— begin —

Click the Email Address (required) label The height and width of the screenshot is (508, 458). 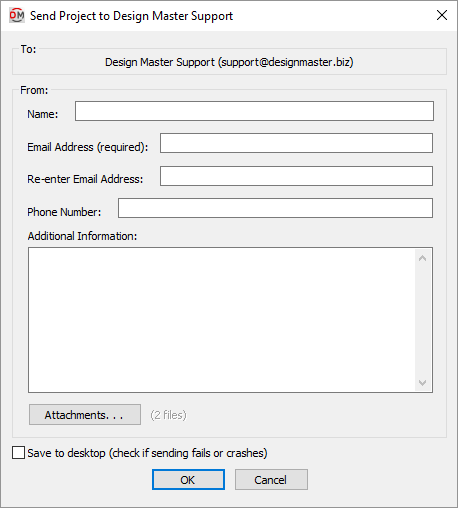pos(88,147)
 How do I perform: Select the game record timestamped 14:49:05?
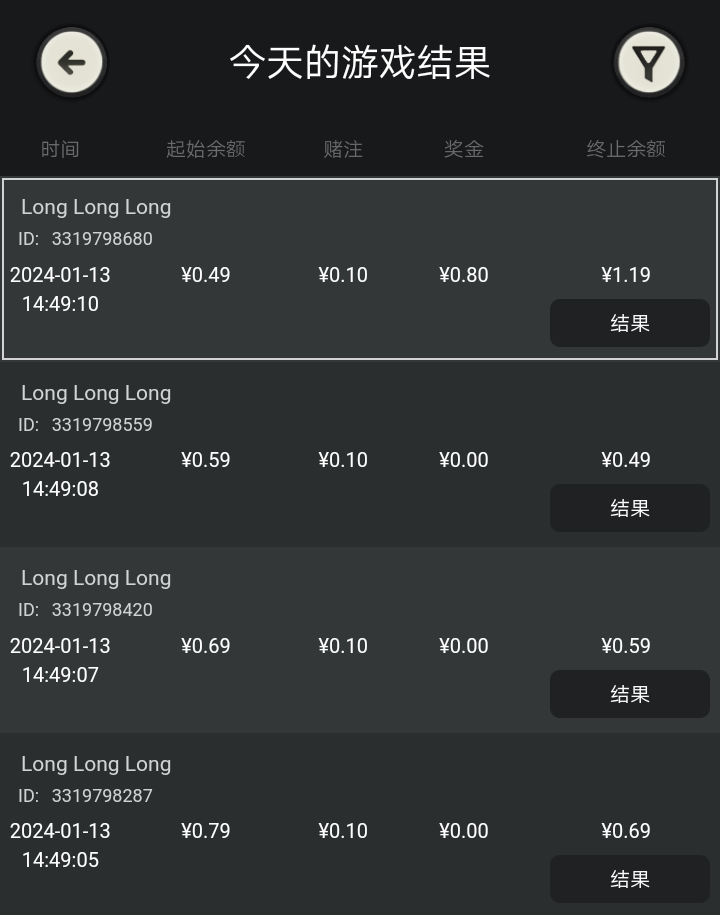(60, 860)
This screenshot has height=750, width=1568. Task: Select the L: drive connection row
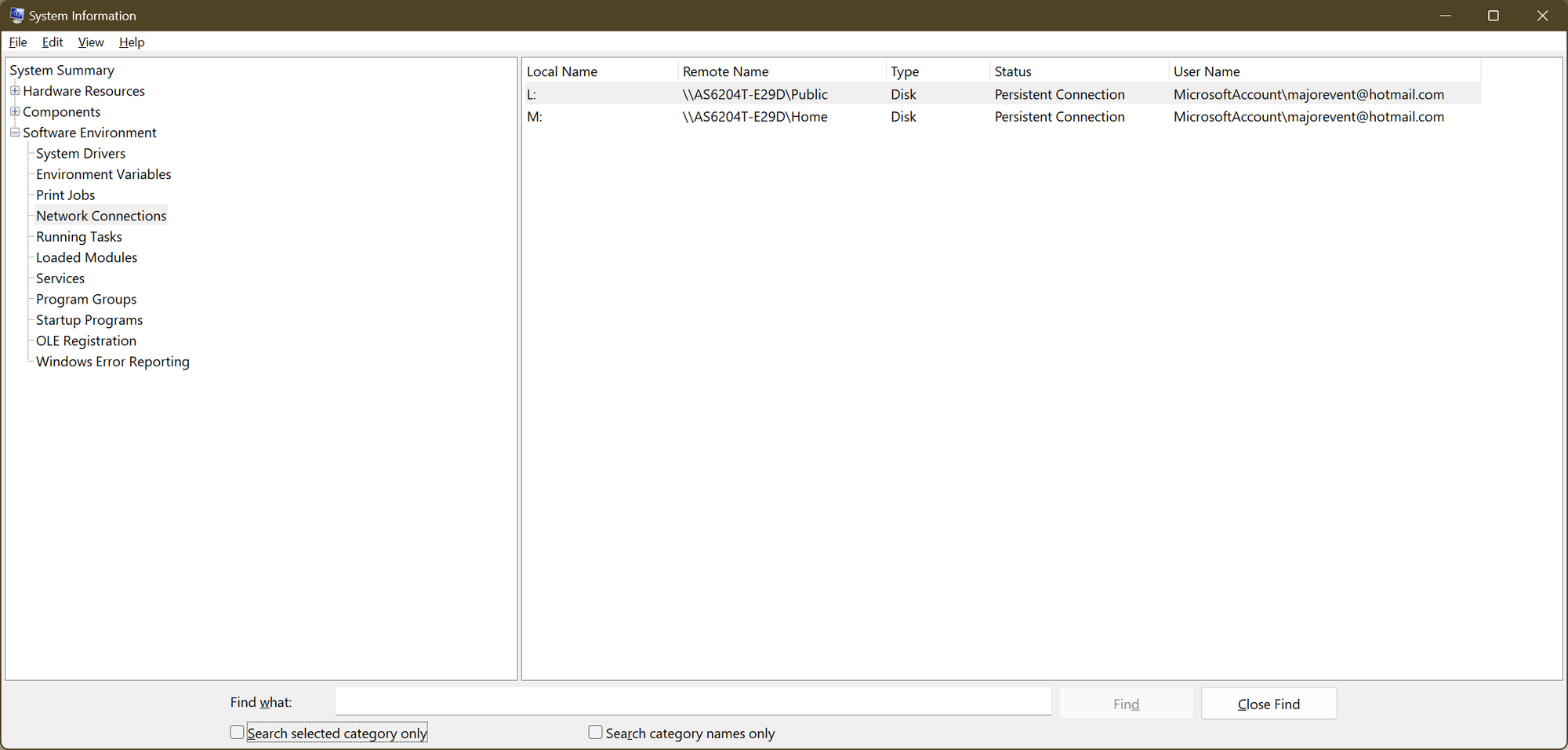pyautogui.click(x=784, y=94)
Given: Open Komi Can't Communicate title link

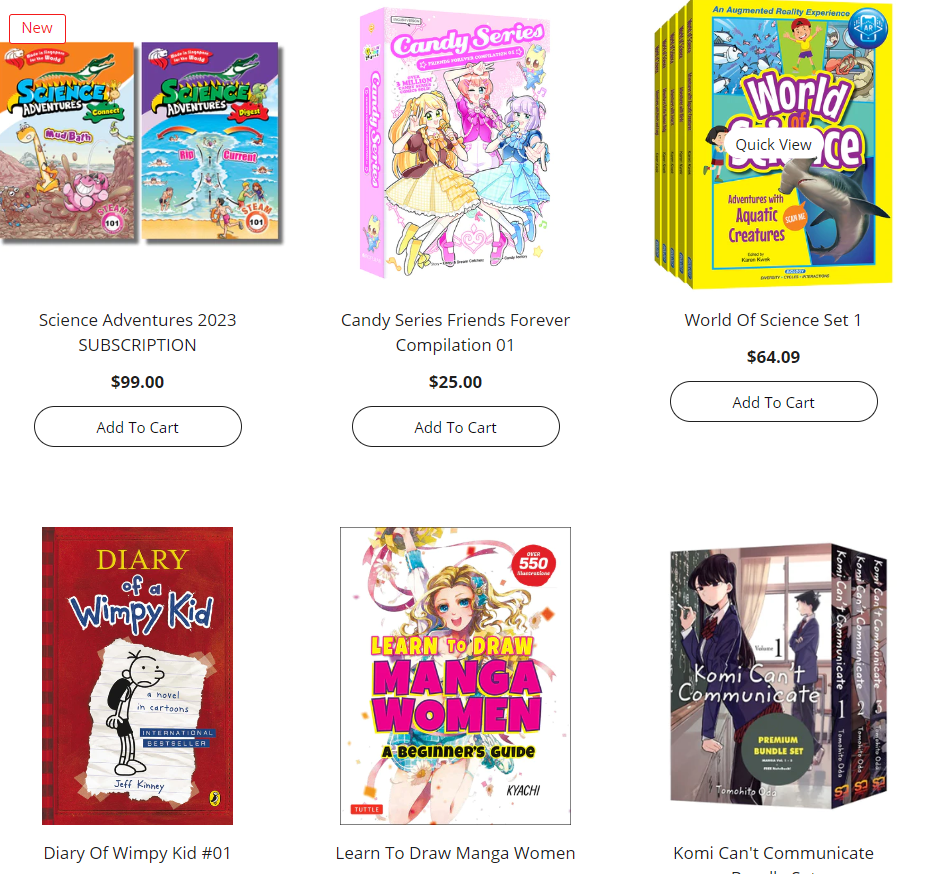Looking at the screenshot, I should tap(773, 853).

— end —

* PROBLEM TO WORK ON *
How many lines of the records above contain the word "Select"? Reply with the number alone.

* COMPLETED EXERCISE *
2